The problem
Return the complete listing that follows, with each line reproduced exactly.

*** Data in this exercise Section Begins ***

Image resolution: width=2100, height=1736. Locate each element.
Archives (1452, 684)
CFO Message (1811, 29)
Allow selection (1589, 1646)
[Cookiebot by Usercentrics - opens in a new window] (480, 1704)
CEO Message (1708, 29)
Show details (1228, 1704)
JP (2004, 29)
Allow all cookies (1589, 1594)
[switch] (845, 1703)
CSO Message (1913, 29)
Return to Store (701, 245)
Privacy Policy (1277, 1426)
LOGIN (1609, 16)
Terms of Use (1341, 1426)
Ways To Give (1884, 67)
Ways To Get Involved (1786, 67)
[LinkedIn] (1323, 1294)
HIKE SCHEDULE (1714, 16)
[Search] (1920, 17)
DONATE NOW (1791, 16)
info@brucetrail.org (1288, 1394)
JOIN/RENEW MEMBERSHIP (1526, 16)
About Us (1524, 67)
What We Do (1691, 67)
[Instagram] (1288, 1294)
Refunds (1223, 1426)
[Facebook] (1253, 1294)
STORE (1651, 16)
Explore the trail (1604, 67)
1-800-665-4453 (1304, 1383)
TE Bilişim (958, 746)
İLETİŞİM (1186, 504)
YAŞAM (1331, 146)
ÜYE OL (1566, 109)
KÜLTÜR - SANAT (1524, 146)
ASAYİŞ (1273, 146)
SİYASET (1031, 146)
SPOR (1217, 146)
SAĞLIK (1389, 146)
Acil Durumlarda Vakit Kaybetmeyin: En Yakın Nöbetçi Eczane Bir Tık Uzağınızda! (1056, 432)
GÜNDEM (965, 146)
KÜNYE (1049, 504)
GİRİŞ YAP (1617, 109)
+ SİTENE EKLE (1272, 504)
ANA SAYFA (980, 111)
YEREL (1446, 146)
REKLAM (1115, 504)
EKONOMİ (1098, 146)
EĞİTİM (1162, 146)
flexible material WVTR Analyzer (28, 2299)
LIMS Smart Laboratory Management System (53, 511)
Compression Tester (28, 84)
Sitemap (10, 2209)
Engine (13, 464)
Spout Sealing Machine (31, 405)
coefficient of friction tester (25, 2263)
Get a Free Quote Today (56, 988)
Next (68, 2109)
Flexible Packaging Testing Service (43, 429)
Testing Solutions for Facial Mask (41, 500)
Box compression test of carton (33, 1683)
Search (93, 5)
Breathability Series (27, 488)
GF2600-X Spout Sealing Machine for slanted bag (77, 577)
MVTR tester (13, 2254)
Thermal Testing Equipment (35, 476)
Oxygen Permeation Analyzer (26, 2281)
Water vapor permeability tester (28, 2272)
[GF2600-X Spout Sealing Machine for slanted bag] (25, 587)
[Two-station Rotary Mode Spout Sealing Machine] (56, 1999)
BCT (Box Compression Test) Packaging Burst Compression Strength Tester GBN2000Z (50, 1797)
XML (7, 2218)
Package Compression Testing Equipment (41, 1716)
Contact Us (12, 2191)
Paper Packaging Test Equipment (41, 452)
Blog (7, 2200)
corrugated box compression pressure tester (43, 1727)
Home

*** Data in this exercise Section Ends ***

Worked solution
Image resolution: width=2100, height=1736. Locate each element.
Archives (1452, 684)
CFO Message (1811, 29)
Allow selection (1589, 1646)
[Cookiebot by Usercentrics - opens in a new window] (480, 1704)
CEO Message (1708, 29)
Show details (1228, 1704)
JP (2004, 29)
Allow all cookies (1589, 1594)
[switch] (845, 1703)
CSO Message (1913, 29)
Return to Store (701, 245)
Privacy Policy (1277, 1426)
LOGIN (1609, 16)
Terms of Use (1341, 1426)
Ways To Give (1884, 67)
Ways To Get Involved (1786, 67)
[LinkedIn] (1323, 1294)
HIKE SCHEDULE (1714, 16)
[Search] (1920, 17)
DONATE NOW (1791, 16)
info@brucetrail.org (1288, 1394)
JOIN/RENEW MEMBERSHIP (1526, 16)
About Us (1524, 67)
What We Do (1691, 67)
[Instagram] (1288, 1294)
Refunds (1223, 1426)
[Facebook] (1253, 1294)
STORE (1651, 16)
Explore the trail (1604, 67)
1-800-665-4453 (1304, 1383)
TE Bilişim (958, 746)
İLETİŞİM (1186, 504)
YAŞAM (1331, 146)
ÜYE OL (1566, 109)
KÜLTÜR - SANAT (1524, 146)
ASAYİŞ (1273, 146)
SİYASET (1031, 146)
SPOR (1217, 146)
SAĞLIK (1389, 146)
Acil Durumlarda Vakit Kaybetmeyin: En Yakın Nöbetçi Eczane Bir Tık Uzağınızda! (1056, 432)
GÜNDEM (965, 146)
KÜNYE (1049, 504)
GİRİŞ YAP (1617, 109)
+ SİTENE EKLE (1272, 504)
ANA SAYFA (980, 111)
YEREL (1446, 146)
REKLAM (1115, 504)
EKONOMİ (1098, 146)
EĞİTİM (1162, 146)
flexible material WVTR Analyzer (28, 2299)
LIMS Smart Laboratory Management System (53, 511)
Compression Tester (28, 84)
Sitemap (10, 2209)
Engine (13, 464)
Spout Sealing Machine (31, 405)
coefficient of friction tester (25, 2263)
Get a Free Quote Today (56, 988)
Next (68, 2109)
Flexible Packaging Testing Service (43, 429)
Testing Solutions for Facial Mask (41, 500)
Box compression test of carton (33, 1683)
Search (93, 5)
Breathability Series (27, 488)
GF2600-X Spout Sealing Machine for slanted bag (77, 577)
MVTR tester (13, 2254)
Thermal Testing Equipment (35, 476)
Oxygen Permeation Analyzer (26, 2281)
Water vapor permeability tester (28, 2272)
[GF2600-X Spout Sealing Machine for slanted bag] (25, 587)
[Two-station Rotary Mode Spout Sealing Machine] (56, 1999)
BCT (Box Compression Test) Packaging Burst Compression Strength Tester GBN2000Z (50, 1797)
XML (7, 2218)
Package Compression Testing Equipment (41, 1716)
Contact Us (12, 2191)
Paper Packaging Test Equipment (41, 452)
Blog (7, 2200)
corrugated box compression pressure tester (43, 1727)
Home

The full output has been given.